A lot has been written lately about risk and how to address it from an IT perspective. Once you've identified risks, prioritized the risks considering 'likeliness to occur” and 'impact to your project”, and decided which risks are worth addressing and which ones you deem not critical enough or likely enough to occur to even worry about, then it's time to decide your strategy on dealing with the risk list you have left.

Risk Strategy

You're an IT consultant - either leading a team of skilled resources on an engagement or you're part of that skilled team as a critical expert technical resource. Either way, you're going to be involved in the risk planning, identification, and strategy process.

The scenario should go like this You brainstorm with your team members and hopefully your customer on what potential risks loom that can doom or seriously affect your project. Now you have a list that is far too long to deal with in detail, so you must prioritize the risks weighing them usually on two combined rankings - likeliness to occur and impact to the project.

This is the only way to draw your line in the sand as to where your comfort level is on these risks. This is the line above which your team feels there is a definite need to address and create some sort of action plan.Below which you deem them not worth worrying about - at least from a cost/benefit standpoint.

I usually compare this to buying car insurance. When buying insurance, you must make a decision on the size of your deductible. It's based on a comfort level you have on how much you're ok with paying in the rare event of an accident that is your fault. You aren't likely to go with the lowest deductible possible, but you're also not likely to go with the highest either. You'll find your comfort point somewhere in between.

Once you've arrived at that list, with that 'special” line, then you're ready for risk strategy. There are generally two main types, Risk Mitigation and Risk Avoidance. Let's look at each.

Risk Mitigation

Risk mitigation is the act of working to minimize the risk impact should the risk actually occur. Working to mitigate risk means that you come up with a plan to lessen the impact on your project or your customer should the risk event actually happen.

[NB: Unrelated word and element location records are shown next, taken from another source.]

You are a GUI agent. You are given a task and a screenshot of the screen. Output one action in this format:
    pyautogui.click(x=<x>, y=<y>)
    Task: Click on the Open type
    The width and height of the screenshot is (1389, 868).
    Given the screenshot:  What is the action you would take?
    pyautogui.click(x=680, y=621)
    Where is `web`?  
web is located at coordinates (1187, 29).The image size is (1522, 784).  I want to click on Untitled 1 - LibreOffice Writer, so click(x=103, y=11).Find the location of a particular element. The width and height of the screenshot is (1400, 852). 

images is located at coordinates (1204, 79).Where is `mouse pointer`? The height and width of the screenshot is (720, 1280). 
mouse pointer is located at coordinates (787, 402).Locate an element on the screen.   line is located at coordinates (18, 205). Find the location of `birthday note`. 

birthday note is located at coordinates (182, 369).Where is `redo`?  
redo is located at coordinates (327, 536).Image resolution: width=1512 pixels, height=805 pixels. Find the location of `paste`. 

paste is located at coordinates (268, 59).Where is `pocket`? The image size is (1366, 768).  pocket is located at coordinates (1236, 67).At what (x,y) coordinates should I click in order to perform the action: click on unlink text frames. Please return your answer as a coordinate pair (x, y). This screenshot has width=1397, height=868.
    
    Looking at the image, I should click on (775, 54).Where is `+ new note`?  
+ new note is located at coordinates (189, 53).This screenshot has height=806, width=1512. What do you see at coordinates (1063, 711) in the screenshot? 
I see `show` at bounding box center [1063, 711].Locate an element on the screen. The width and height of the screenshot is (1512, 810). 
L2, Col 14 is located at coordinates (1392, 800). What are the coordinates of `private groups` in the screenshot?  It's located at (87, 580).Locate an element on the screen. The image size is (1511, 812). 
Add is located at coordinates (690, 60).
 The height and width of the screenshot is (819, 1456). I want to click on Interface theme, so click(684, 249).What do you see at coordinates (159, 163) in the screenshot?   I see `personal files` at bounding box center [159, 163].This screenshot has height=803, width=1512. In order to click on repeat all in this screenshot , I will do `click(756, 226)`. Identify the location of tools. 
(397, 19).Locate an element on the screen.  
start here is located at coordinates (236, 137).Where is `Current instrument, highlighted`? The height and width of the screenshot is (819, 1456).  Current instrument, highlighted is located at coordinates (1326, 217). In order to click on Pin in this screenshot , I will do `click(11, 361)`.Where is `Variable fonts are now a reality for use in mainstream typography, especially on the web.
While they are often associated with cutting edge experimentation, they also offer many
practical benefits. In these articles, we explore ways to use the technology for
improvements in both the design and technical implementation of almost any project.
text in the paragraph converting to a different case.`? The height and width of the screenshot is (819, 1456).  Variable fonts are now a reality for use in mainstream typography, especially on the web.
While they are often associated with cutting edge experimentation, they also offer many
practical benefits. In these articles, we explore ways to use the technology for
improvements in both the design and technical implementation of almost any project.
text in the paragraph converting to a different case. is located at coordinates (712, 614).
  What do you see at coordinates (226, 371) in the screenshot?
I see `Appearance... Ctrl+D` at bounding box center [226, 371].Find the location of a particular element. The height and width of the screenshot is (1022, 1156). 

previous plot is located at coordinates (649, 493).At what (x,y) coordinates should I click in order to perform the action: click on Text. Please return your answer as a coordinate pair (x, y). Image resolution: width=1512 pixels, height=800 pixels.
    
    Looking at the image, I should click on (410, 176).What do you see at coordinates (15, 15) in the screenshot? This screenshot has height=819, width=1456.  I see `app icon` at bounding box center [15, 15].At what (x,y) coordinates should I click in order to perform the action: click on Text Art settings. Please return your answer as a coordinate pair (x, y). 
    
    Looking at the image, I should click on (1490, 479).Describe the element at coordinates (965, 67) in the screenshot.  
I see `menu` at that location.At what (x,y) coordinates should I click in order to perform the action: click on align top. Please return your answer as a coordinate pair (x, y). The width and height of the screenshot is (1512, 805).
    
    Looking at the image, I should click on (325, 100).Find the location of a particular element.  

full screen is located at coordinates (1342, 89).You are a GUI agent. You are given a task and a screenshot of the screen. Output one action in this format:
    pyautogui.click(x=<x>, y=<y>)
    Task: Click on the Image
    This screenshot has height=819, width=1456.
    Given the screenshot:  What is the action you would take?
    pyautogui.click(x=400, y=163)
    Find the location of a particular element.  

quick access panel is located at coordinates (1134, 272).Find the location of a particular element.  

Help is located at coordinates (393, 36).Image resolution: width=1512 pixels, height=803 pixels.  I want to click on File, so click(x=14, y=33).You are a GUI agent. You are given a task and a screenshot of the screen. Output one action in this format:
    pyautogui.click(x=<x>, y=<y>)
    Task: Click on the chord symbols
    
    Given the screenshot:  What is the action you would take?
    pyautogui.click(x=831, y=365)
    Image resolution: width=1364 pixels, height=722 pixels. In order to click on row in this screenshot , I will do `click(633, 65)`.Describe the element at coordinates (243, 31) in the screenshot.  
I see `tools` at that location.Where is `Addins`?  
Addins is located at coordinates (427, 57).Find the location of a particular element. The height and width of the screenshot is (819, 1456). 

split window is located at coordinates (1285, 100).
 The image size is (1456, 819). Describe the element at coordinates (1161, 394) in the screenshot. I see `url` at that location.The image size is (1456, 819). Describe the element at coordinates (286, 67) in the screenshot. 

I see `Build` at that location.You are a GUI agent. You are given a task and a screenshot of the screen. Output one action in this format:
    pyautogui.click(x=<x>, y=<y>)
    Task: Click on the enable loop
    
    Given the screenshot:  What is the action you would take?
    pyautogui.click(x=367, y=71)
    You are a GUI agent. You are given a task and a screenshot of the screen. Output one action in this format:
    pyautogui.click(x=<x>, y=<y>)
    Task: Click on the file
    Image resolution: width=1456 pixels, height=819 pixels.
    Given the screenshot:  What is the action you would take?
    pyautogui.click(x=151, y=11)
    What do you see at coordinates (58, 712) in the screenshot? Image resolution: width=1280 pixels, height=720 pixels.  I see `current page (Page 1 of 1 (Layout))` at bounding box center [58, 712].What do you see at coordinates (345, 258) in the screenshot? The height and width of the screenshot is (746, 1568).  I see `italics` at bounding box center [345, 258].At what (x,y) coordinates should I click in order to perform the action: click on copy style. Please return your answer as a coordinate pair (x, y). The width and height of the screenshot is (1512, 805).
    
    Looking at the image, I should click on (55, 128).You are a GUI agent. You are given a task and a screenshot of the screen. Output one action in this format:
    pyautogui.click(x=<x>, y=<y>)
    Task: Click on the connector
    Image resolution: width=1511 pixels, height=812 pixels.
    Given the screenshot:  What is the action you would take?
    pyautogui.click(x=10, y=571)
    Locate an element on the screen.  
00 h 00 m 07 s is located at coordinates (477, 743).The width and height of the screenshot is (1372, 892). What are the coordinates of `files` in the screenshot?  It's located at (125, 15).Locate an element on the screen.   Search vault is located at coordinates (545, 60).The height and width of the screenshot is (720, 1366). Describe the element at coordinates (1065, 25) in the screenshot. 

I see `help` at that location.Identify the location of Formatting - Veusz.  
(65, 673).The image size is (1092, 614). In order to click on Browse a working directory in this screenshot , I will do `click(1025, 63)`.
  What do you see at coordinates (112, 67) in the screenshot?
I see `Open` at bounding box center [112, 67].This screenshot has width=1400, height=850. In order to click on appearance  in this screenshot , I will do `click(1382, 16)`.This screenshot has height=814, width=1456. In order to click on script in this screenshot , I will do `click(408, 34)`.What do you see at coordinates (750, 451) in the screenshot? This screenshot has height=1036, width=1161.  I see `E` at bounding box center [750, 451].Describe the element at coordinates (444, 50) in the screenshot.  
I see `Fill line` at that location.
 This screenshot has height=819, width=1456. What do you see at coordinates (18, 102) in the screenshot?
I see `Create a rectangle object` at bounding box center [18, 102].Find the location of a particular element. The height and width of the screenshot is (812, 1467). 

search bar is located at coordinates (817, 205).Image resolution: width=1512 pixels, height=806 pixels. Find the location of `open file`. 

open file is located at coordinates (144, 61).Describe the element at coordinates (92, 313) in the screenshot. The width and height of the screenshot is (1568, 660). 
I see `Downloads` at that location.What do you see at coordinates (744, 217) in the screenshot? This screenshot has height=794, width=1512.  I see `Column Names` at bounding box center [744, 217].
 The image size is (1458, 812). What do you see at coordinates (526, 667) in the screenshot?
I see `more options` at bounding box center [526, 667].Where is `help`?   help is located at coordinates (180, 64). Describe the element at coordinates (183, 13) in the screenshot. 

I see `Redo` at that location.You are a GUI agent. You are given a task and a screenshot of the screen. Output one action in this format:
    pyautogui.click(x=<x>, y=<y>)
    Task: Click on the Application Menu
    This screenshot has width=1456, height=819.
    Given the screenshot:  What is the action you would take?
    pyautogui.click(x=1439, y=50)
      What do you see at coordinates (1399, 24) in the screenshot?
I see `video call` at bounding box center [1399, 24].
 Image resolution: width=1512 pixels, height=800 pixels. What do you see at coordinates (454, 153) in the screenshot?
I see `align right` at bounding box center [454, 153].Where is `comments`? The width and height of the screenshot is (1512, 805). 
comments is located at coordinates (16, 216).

An example of this may be to recommend that a data centre moves from weekly backups to daily backups to ensure that the client never loses more than 24 hours worth of data in the event of a disaster or crash. By taking this action you've not eliminated the risk, but you've potentially greatly reduced its impact should the risk event be realized.​​​

Risk Avoidance

Risk avoidance is the act of taking some sort of action or putting plans in place that will greatly reduce the likelihood of the risk event even happening, not just reducing its impact. This, of course, is not always possible. But on the risks that it is possible for, it can mean a great deal to your overall bottom line on a project. In the backup example above, let's assume the data you have is extremely critical and highly sensitive possibly financial in nature. And it is for high-dollar, high-visibility projects. No one can really afford to take a hit on that type of data loss.

By moving into risk avoidance mode on this by, say, using clustered data storage technology, you've now virtually eliminated the risk altogether.albeit at a considerably greater implementation cost. But if it's critical enough to avoid, then it may well be worth it. You've spent more on the process and technology, but you've eliminated the worst-case scenario of 24-hour data loss in the risk mitigation example.